##### SOURCE DATA #####
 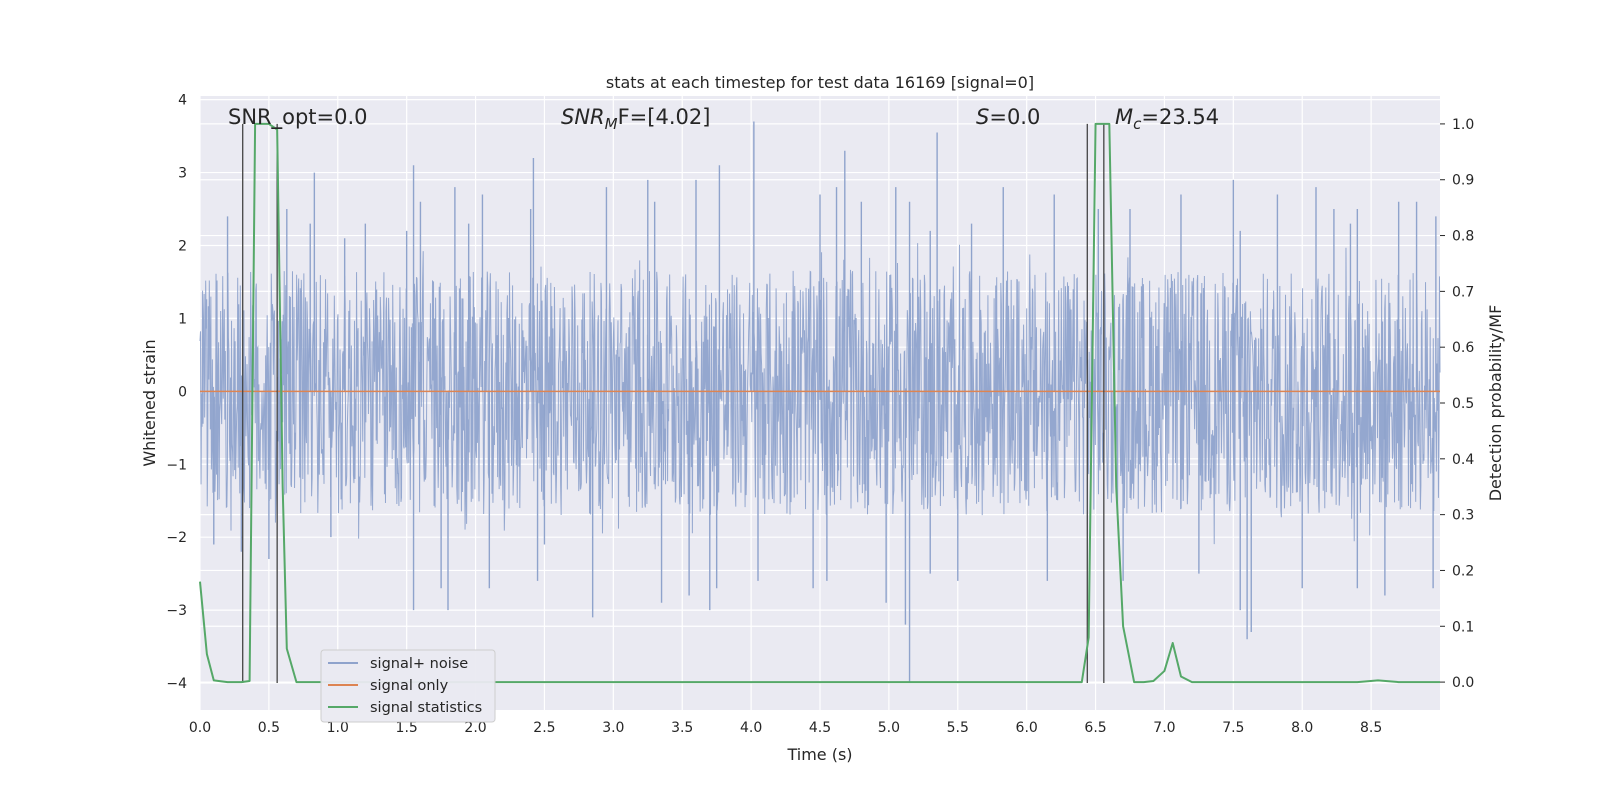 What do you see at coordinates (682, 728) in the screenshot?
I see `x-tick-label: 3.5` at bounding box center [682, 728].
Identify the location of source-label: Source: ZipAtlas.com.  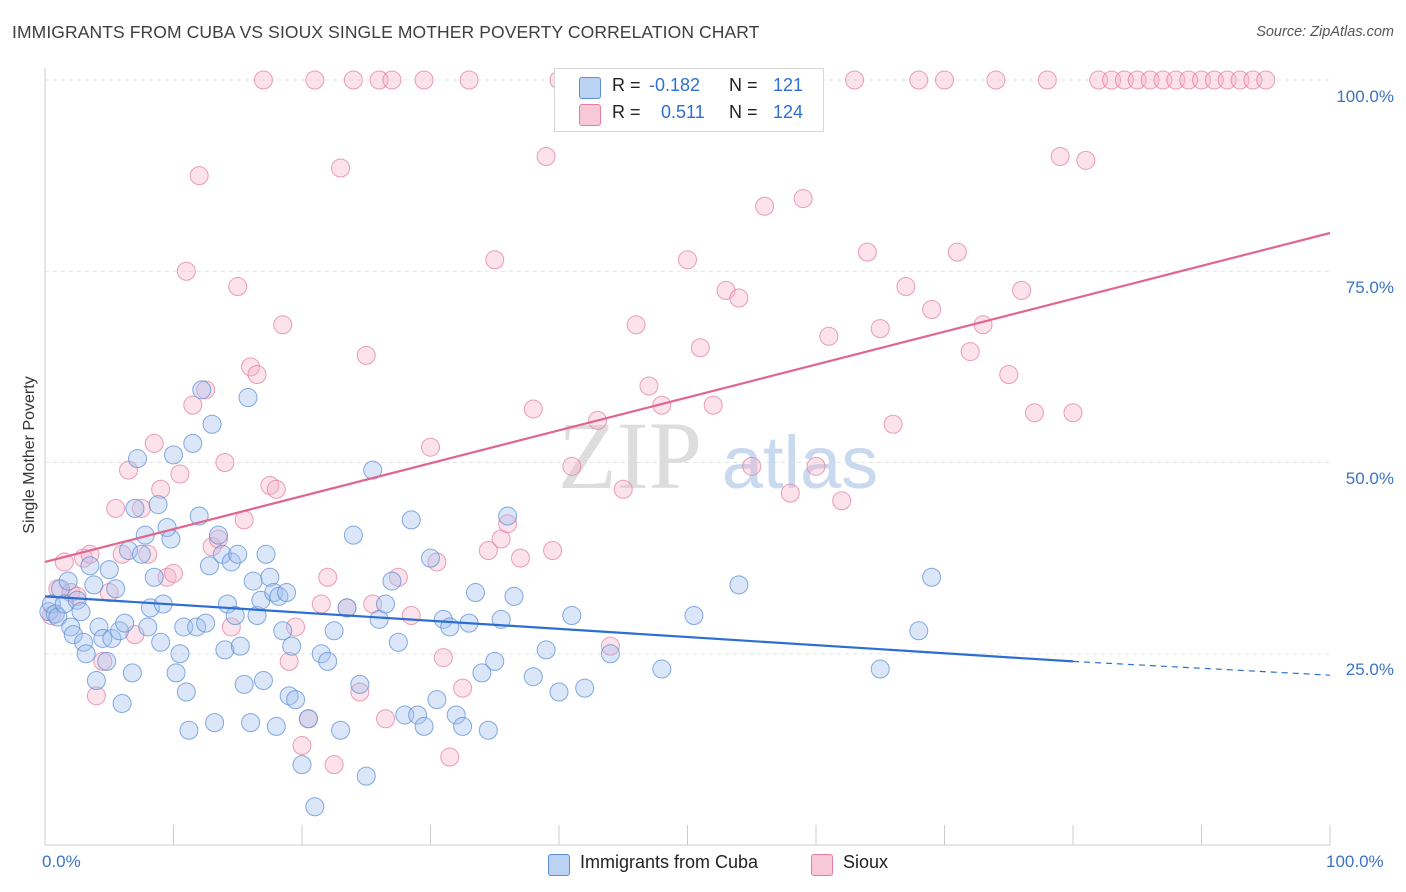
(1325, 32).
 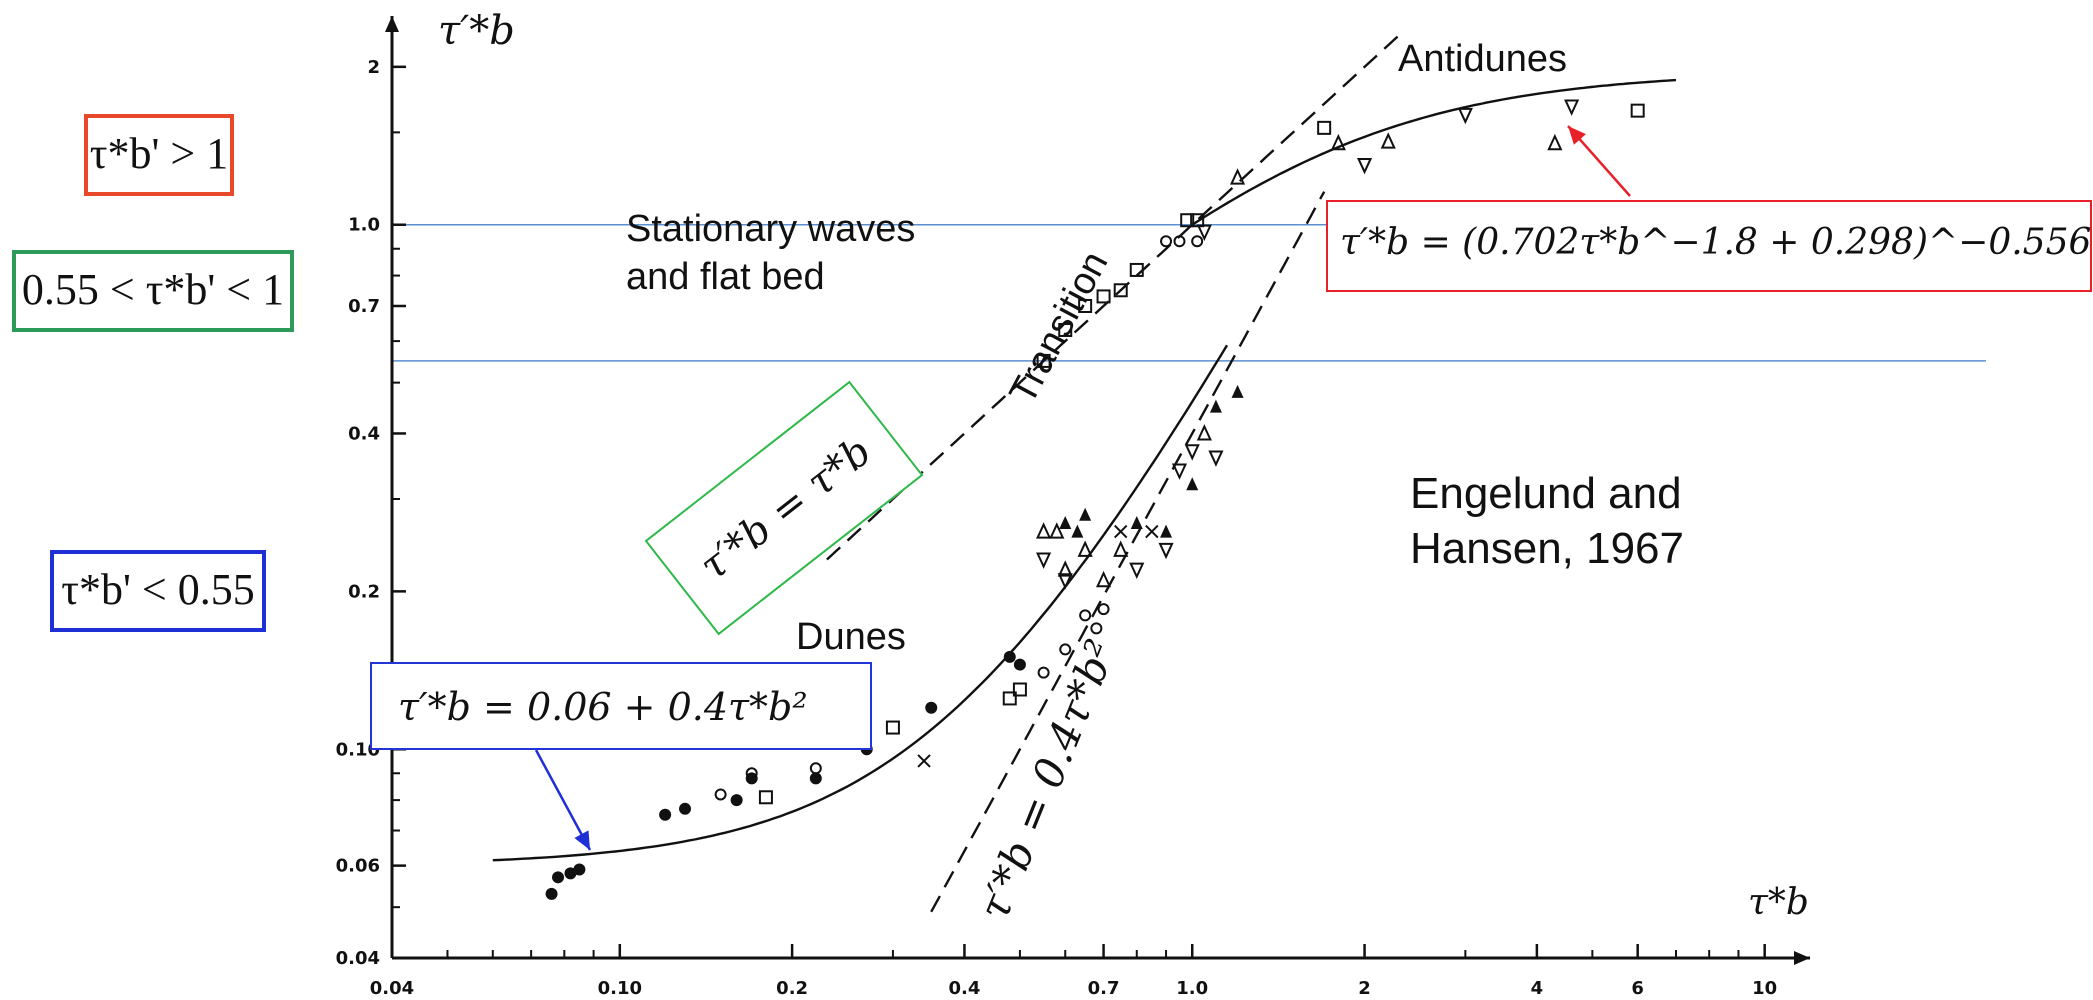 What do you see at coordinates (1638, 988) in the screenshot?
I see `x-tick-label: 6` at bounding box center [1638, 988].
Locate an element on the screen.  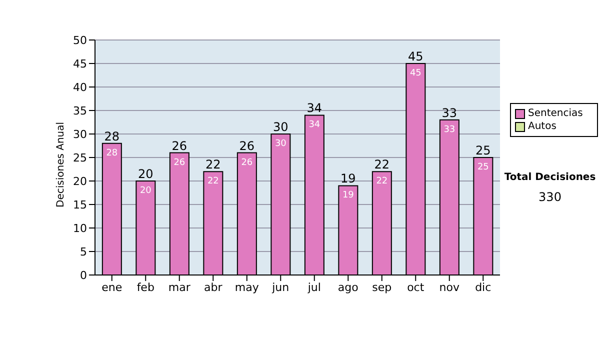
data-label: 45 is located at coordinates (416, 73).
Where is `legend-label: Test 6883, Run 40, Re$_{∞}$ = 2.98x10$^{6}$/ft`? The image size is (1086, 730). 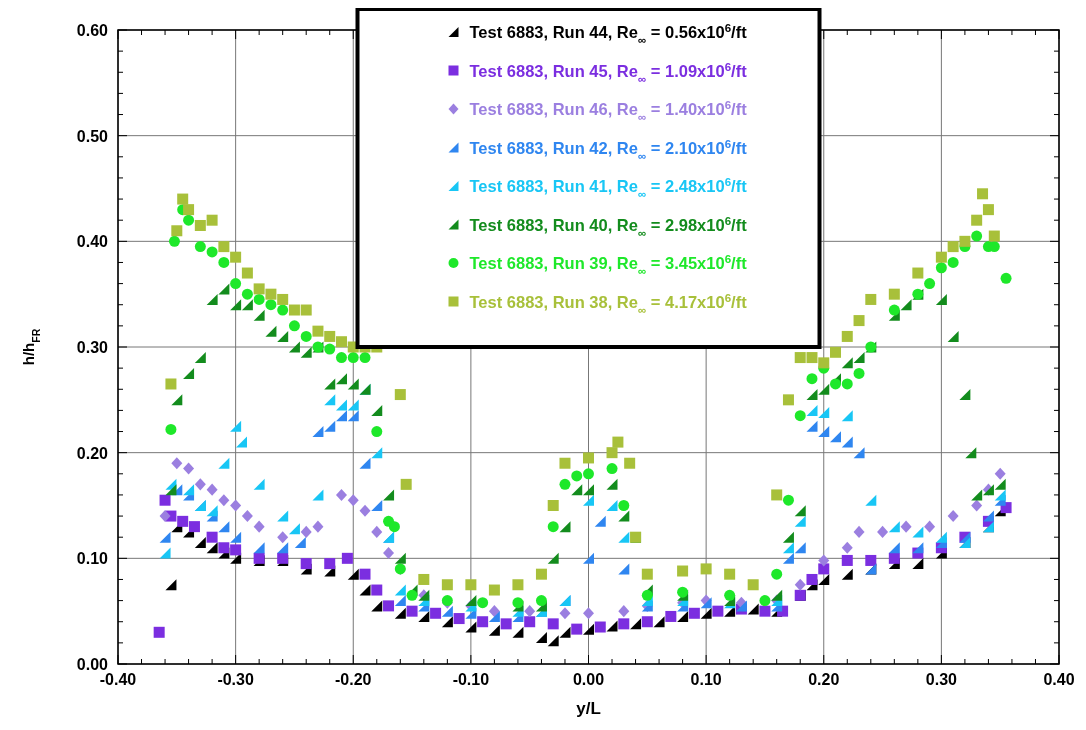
#####
**DIRECTIONS**
Rewrite the lines from the one containing "What do you see at coordinates (1638, 988)" through the last line above, both included, as a numbered list. Skip any blank lines and leave the pictures out.

**RESPONSE TO THE TASK**
1.   What do you see at coordinates (1638, 988) in the screenshot?
2. I see `x-tick-label: 6` at bounding box center [1638, 988].
3. Locate an element on the screen.  
4. data-label: 45 is located at coordinates (416, 73).
5. Where is `legend-label: Test 6883, Run 40, Re$_{∞}$ = 2.98x10$^{6}$/ft`? The image size is (1086, 730). 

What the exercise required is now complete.